SET PROBLEM: Starting at the line with "Given: Remove bootstrap-grid.css" and ending after the line with "Looking at the screenshot, I should coord(1441,204).", rewrite those lines with "project folder" swapped for "directory" and nothing else changed. Omit the pictures.

EXERCISE INPUT:
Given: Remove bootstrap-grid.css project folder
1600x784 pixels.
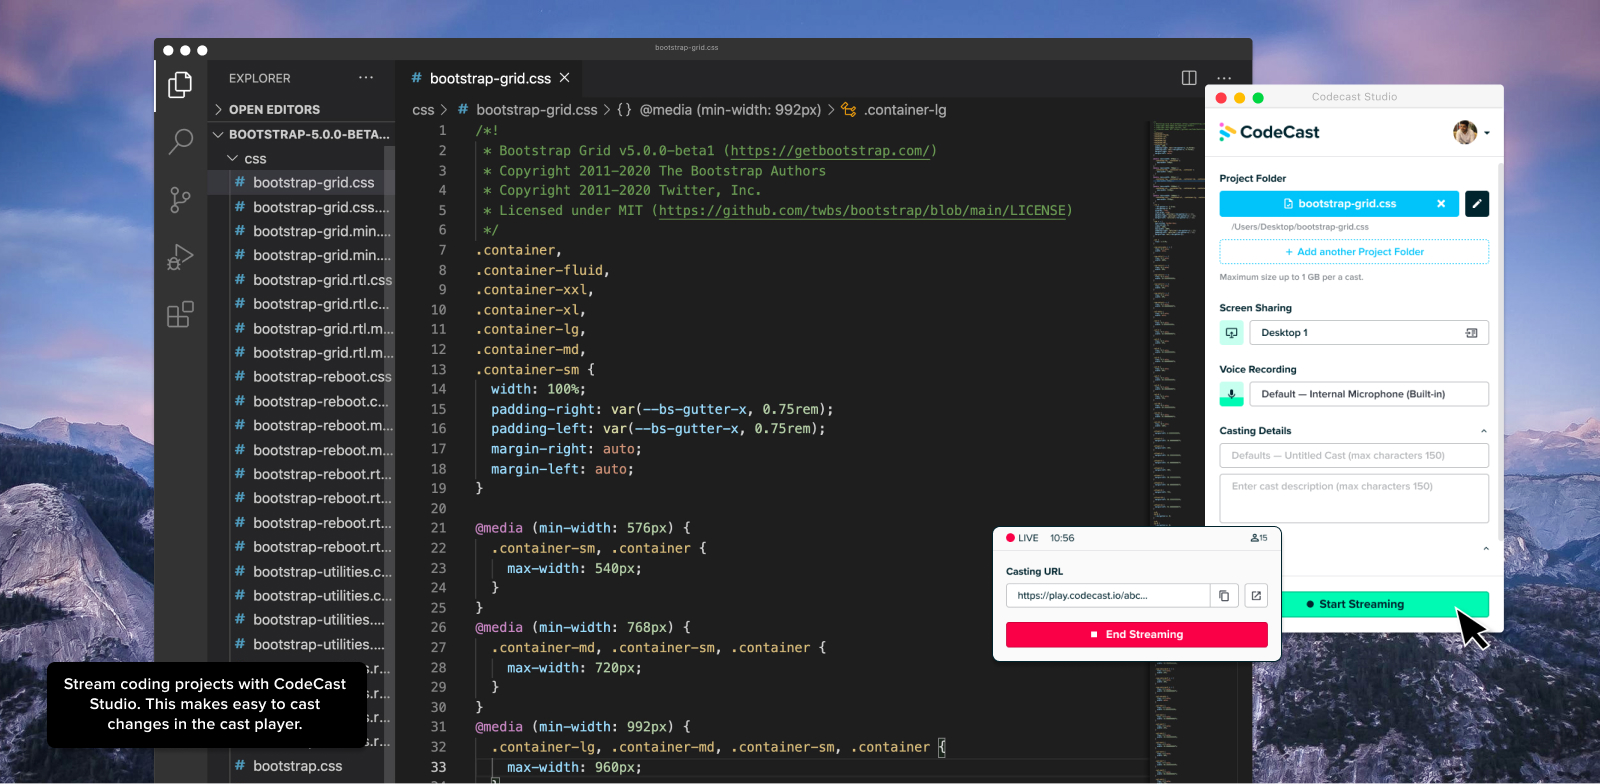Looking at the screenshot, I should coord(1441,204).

---

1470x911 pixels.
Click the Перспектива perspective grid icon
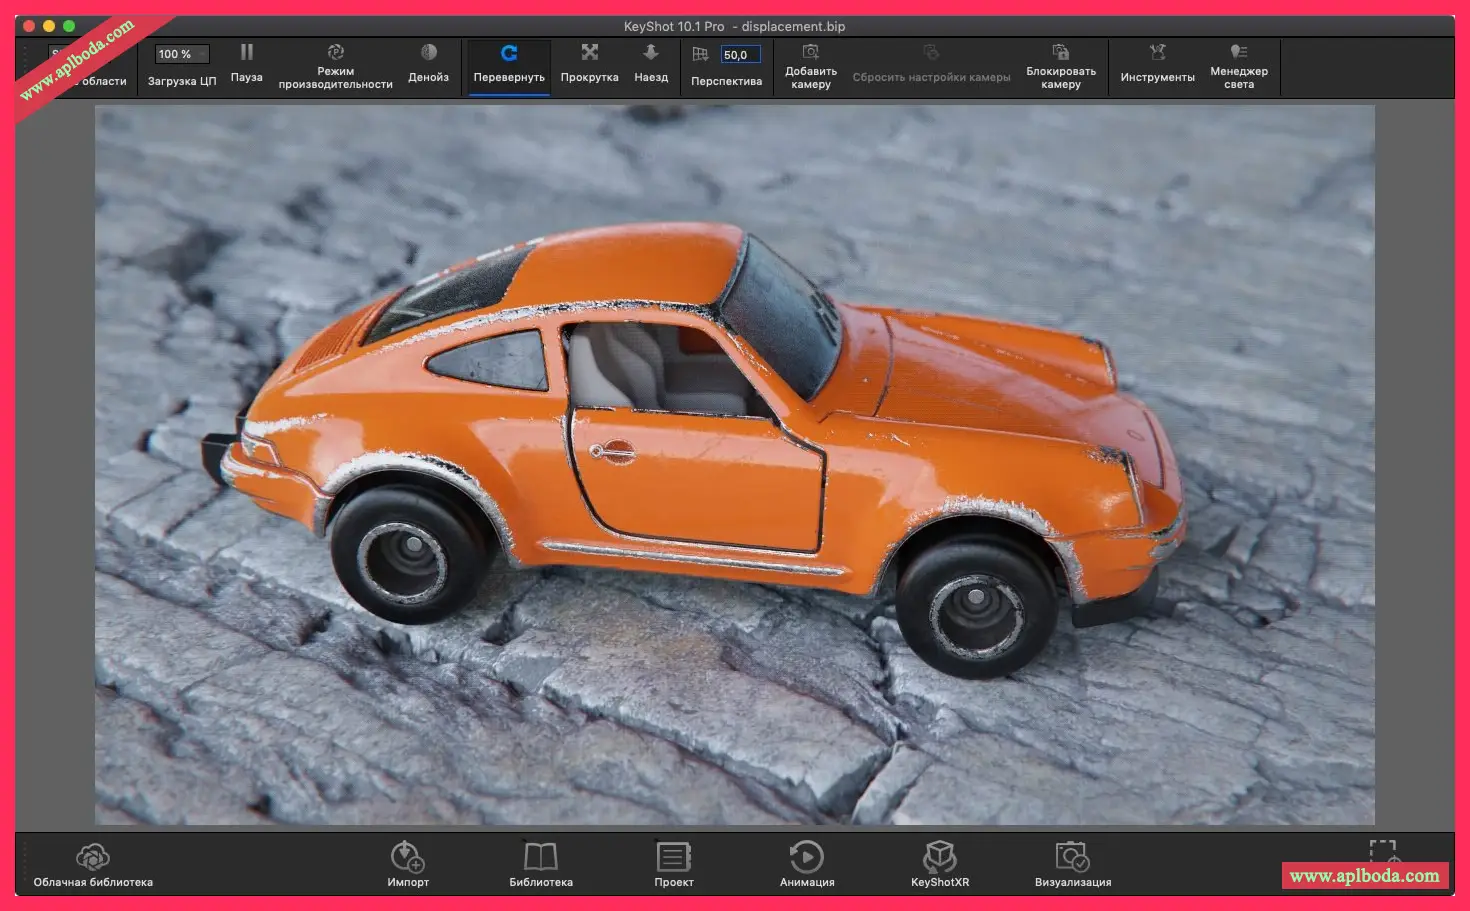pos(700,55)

==

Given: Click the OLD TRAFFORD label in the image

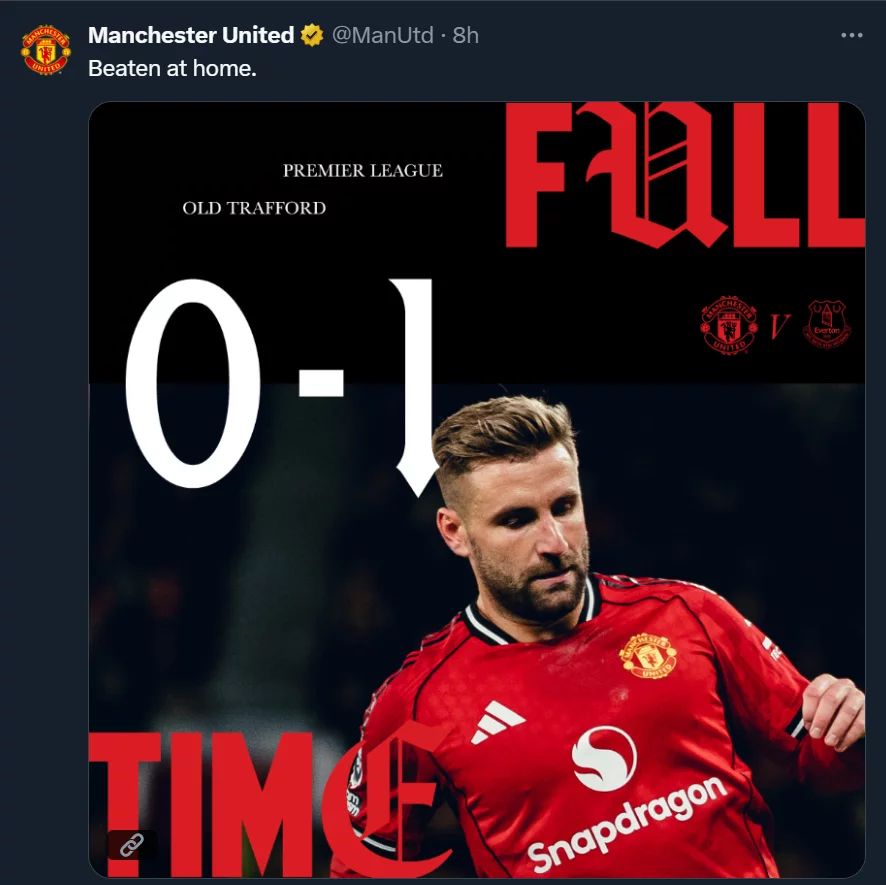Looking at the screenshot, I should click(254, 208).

EXPECTED ANSWER:
Given: Remove bootstrap-grid.css directory
1600x784 pixels.
Looking at the screenshot, I should coord(1441,204).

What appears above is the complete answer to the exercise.